Texas ranks near last in COVID-19 vaccination rate
Dose supply, reporting delays, storms blamed
AUSTIN, Texas – In multiple appearances since COVID-19 vaccines first arrived in Texas in mid-December, Gov. Greg Abbott has praised the state’s vaccine rollout. On Jan. 19, he called it a “national model,” and on March 2 he cited the pace of vaccinations as a reason to end his mask mandate and pandemic business restrictions.
What he hasn’t said, however, is that Texas has lagged behind most states in vaccination rates.
According to a USA TODAY analysis of the most recent U.S. Centers for Disease Control and Prevention data, only Utah, Tennessee, Alabama and Georgia rank below Texas in the percentage of residents receiving at least one vaccine dose. Roughly 17.6% of Texas residents have been vaccinated with at least one dose. A quarter or more of residents in four states have received at least one dose, including neighboring New Mexico.
State health officials blame the low vaccination rates on several factors: the number of doses allocated to Texas by the federal government, reporting delays and February’s deadly winter storms.
“At the end of the day, the amount of vaccine each state gets helps determine how many people are actually vaccinated and how quickly we can do that,” Imelda Garcia, associate commissioner for laboratory and infectious disease services at the Texas Department of State Health Services, told reporters Thursday, adding that the winter storm “had a significant impact on doses being administered.”
“We are a bit behind now because of that winter storm,” she said.
Health experts agree that the winter storms, which all but shut down the state for a week, caused a setback. Vaccine shipments and appointments were delayed across the state, and state health officials reported roughly 1,500 spoiled doses of the vaccine because of power outages and other storm-related issues.
But Texas was a vaccination laggard even before the storm, which health experts and public health activists have attributed to an uneven and unequal rollout across the state. At every turn, Texas leaders have flouted federal guidelines for vaccine eligibility and best practices for an equitable rollout.
State health officials also say the federal government is shorting Texas on doses because vaccines are being allocated proportionate to each state’s 18 and older population according to fiveyear 2018 Census Bureau estimates, and Texas has grown faster than other states since then. Texas also expanded vaccine eligibility to those 16 and older with underlying health conditions, meaning that 18 and older population estimates wouldn’t include every eligible person.
“Working with Texas’ congressional delegation, the governor and his team have repeatedly called on the federal government to stop using this outdated information so Texas receives its appropriate per-capita allocation of vaccines,” Abbott spokeswoman Renae Eze told the Austin American-Statesman, part of the USA TODAY Network, on Thursday.
Texas health officials and members of Congress from Texas from both parties recently urged the U.S. Department of Health and Human Services to use more recent population data because Texas is a rapidly growing state.
Two months ago, amid questions about an uneven vaccination rollout, health officials attributed the wide gap in numbers of vaccines allocated to Texas and the vaccines administered to reporting delays – from local health officials to the state health agency to the federal government.
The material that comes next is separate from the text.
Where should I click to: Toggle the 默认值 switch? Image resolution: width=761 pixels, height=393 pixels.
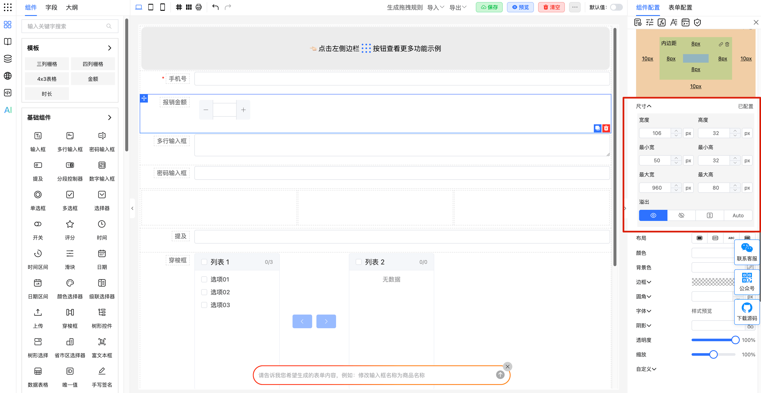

Abbott declared the problem all but solved Jan. 13: “We have the structure to vaccinate Texans very quickly,” he said at a news conference. “The only limitation we now face is the limitation of supply.”
Yet state health officials continue to point to reporting delays in explaining why more than a quarter of vaccines shipped to Texas haven’t been administered. In New Mexico, by comparison, 87% of shipped doses have been administered.